- READING PASSAGE
------------
By Joanne Engelhardt published on August 15, 2019 by The Santa Cruz Sentinel
There are joys in abundance in Santa Cruz Shakespeare’s third 2019 offering “The Winter’s Tale,” a quasi-comedy – maybe what today’s world would call a “rom-com” — which isn’t produced as frequently as others in William Shakespeare’s arsenal of plays.
Clearly one of the scene-stealers at play’s start is Ulises Alcala’s sleek, elegant, flowing long gowns literally shimmering and swaying on the ladies in the court of King Leontes and Queen Hermione of Sicilia.
Their lovely dresses and the formal tuxes worn by several of the male actors bring to mind the joie de vie of Noel Coward’s stylish evening wear in his sophisticated 1920s and ’30s plays.
Second up is the top-notch acting by a number of this season’s performers. As King Leontes, Ian Merrill Peakes is alternately loving and affectionate, disbelieving and unhappy, angry and out-of-control. And that’s all in one scene!
Peakes is at the peak of his performance in this role, so it must be especially satisfying for him to be sharing the stage with his real-life wife, Karen Peakes, who plays the incorrectly wronged queen, and by their young son Owen Peakes, playing (naturally) the King and Queen’s son Mamillius. It’s simply charming to watch the King look lovingly at his son as he admonishes him to run outside “…to play, boy, play. And play, too.”
------------
- PROVIDED MATERIAL
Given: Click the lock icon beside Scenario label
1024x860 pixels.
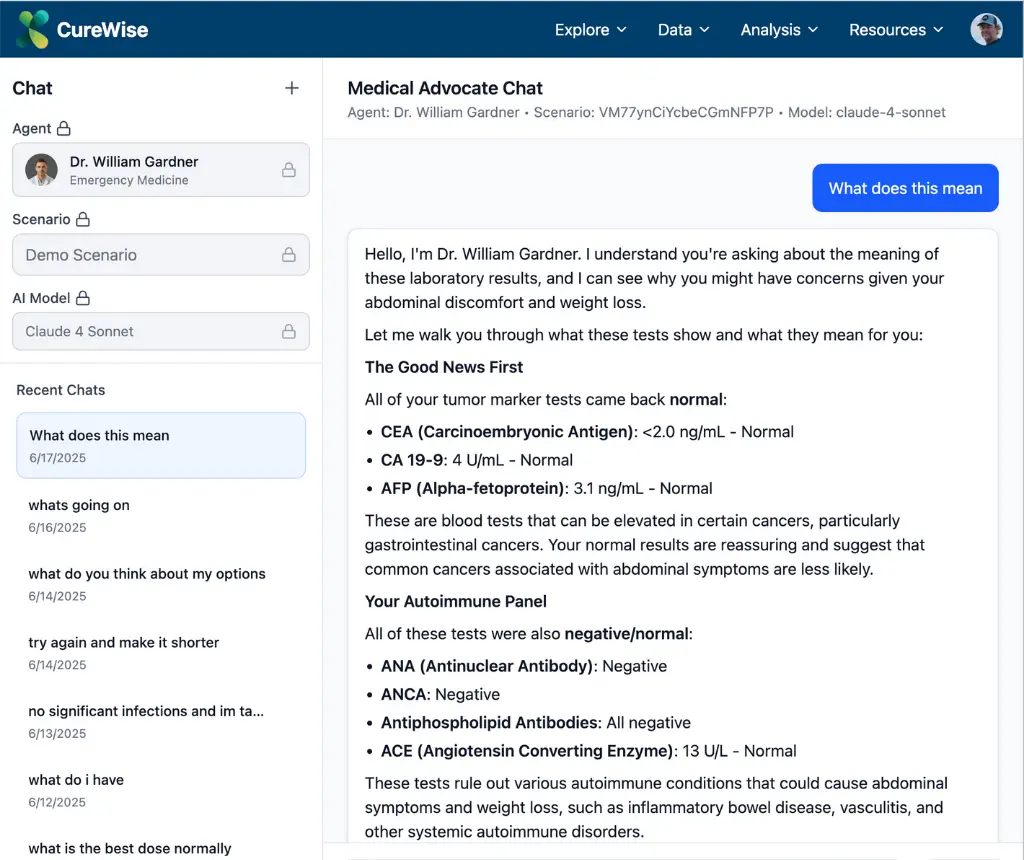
------------
- STATED GOAL
Name every actor in the review of "The Winter's Tale" along with the character each one plays.

- EXPECTED ANSWER
Ian Merrill Peakes plays King Leontes.
Karen Peakes plays Queen Hermione.
Owen Peakes plays Mamillius.